PROMPT -
Only the lines from the one containing "Viewport: 482px width, 323px" through the end of the records should be retyped, exactly and including both ends; pictures stay out.

EXERCISE MATERIALS -

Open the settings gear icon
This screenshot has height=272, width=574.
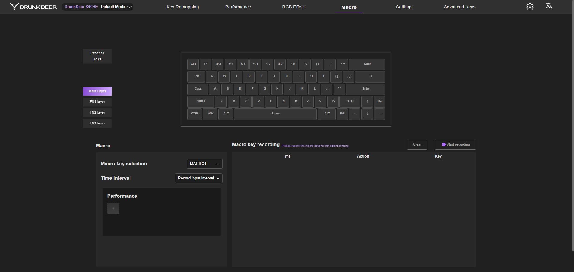pyautogui.click(x=530, y=7)
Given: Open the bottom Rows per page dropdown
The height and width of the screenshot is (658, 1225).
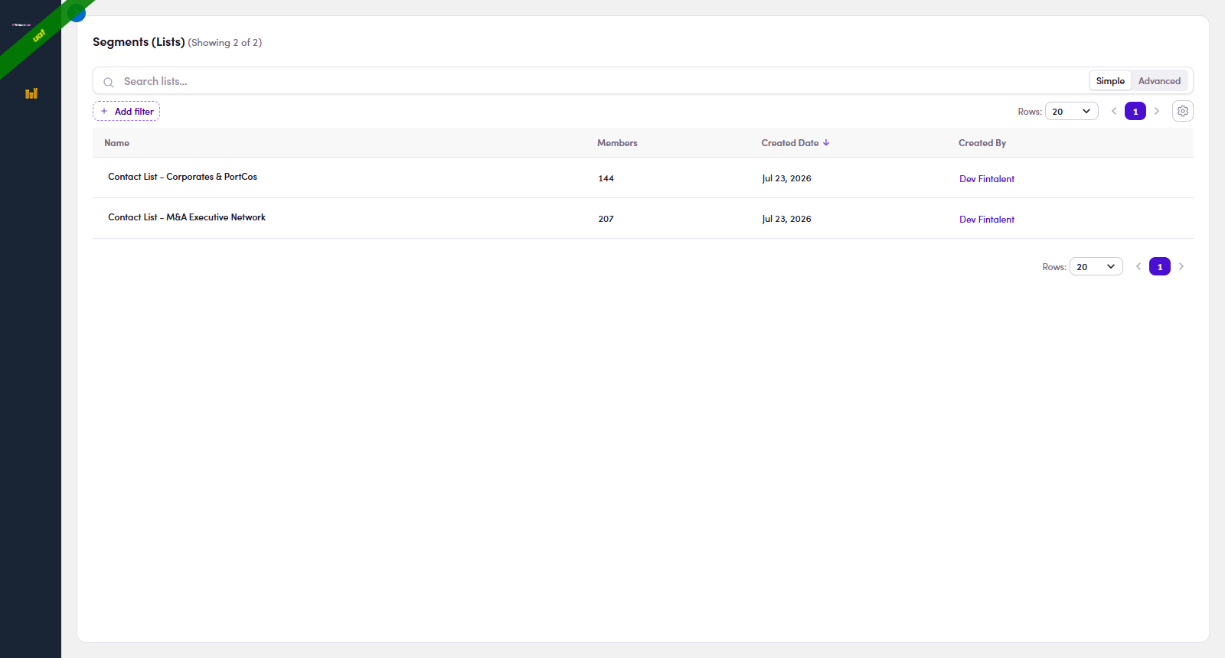Looking at the screenshot, I should (1096, 266).
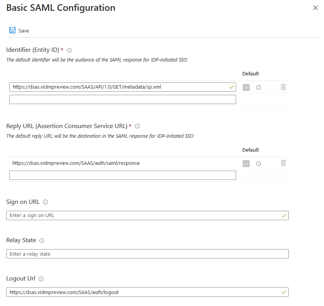Viewport: 324px width, 306px height.
Task: Delete the saml/response reply URL entry
Action: (283, 163)
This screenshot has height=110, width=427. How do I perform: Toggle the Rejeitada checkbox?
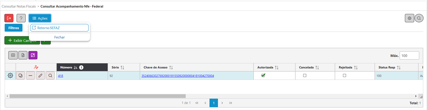345,76
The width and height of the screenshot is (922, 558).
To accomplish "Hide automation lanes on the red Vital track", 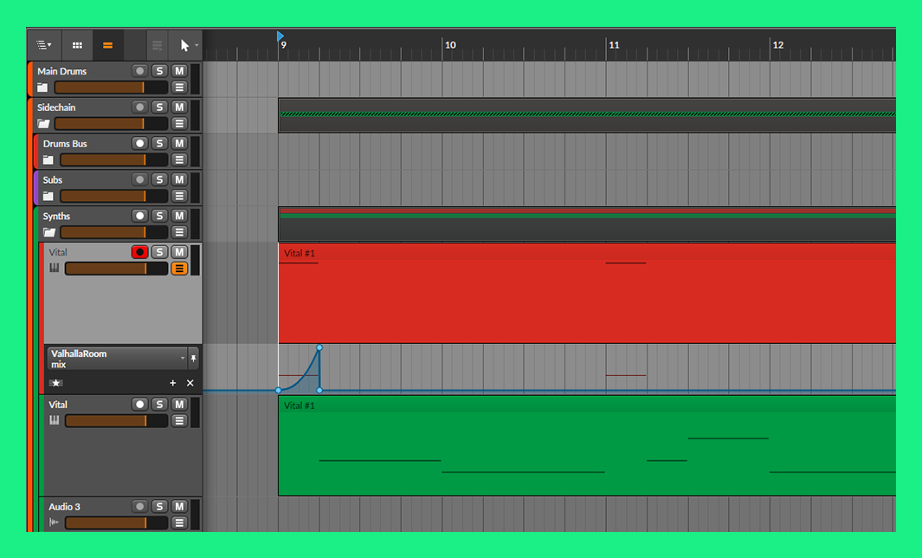I will pyautogui.click(x=179, y=269).
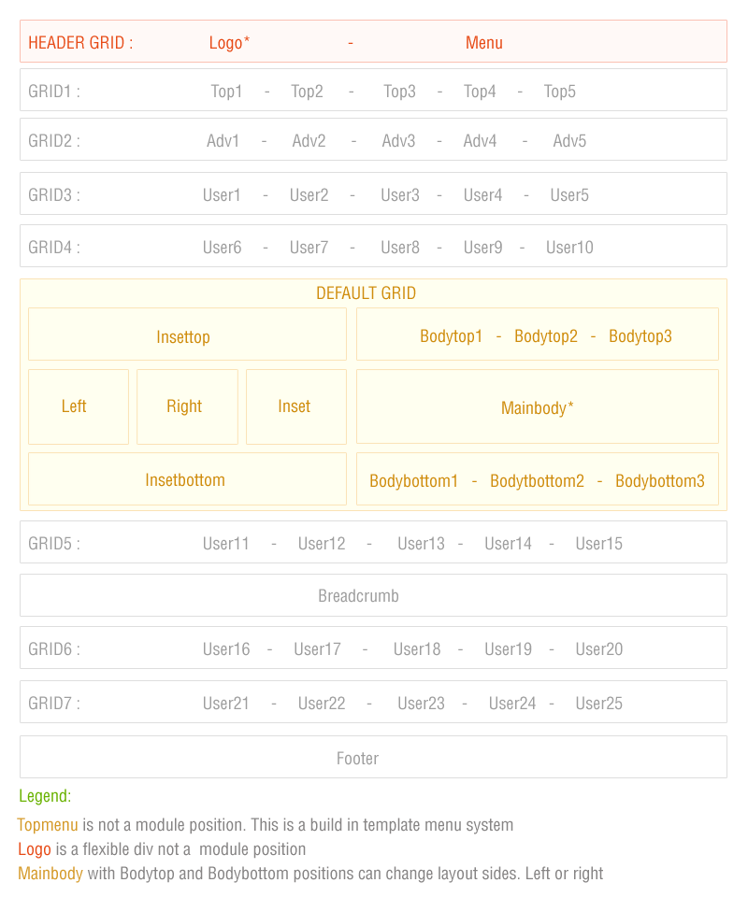Click the Menu label in header grid
Screen dimensions: 748x897
point(484,43)
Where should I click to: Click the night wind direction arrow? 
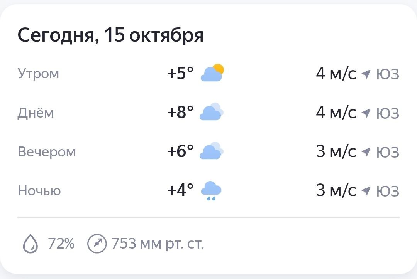pos(366,190)
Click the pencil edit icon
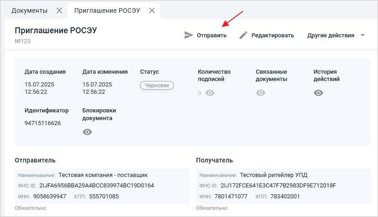The image size is (378, 217). 243,35
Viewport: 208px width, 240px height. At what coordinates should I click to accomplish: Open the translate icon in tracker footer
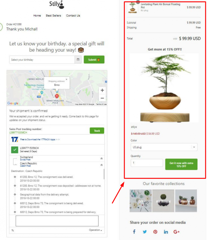pyautogui.click(x=13, y=230)
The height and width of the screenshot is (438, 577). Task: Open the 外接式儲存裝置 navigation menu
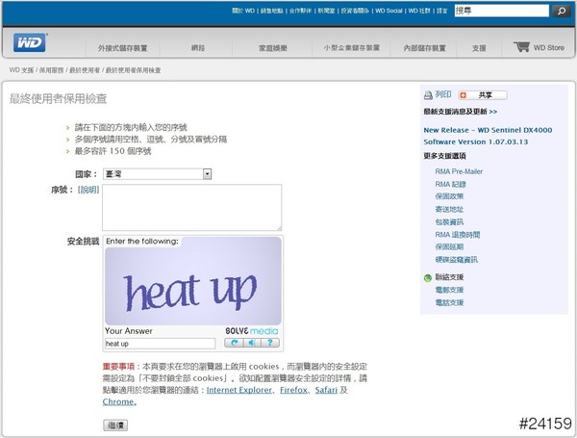coord(123,47)
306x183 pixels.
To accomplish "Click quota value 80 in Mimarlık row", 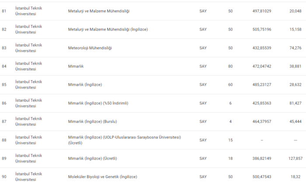I will pos(230,66).
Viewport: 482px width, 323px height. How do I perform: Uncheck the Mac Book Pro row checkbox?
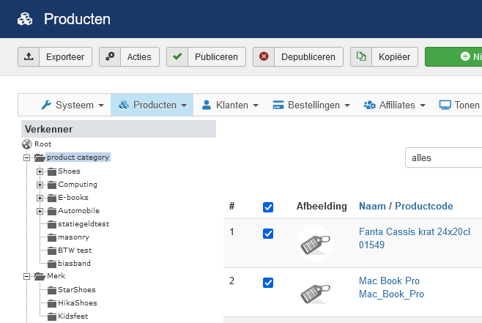pyautogui.click(x=268, y=283)
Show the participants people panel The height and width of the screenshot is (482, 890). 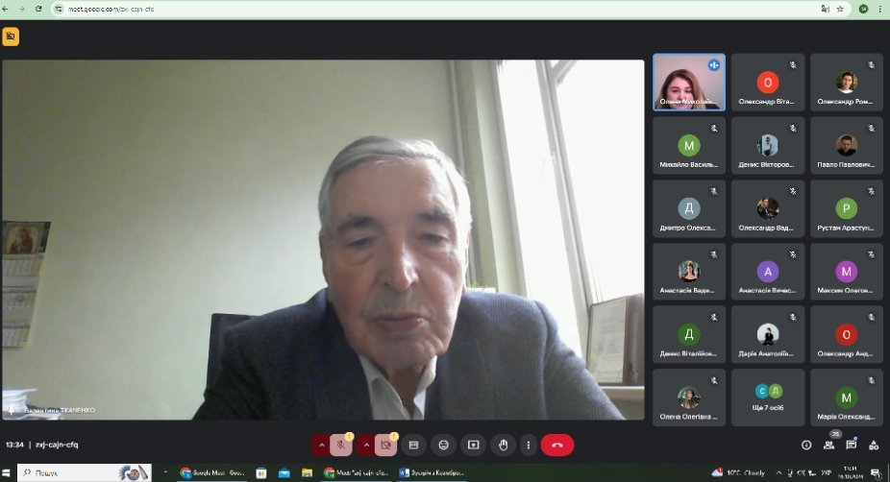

TASK OUTPUT -
Viewport: 482px width, 323px height. How do I perform: Uncheck the Mac Book Pro row checkbox?
pyautogui.click(x=268, y=283)
Show the participants people panel The height and width of the screenshot is (482, 890). 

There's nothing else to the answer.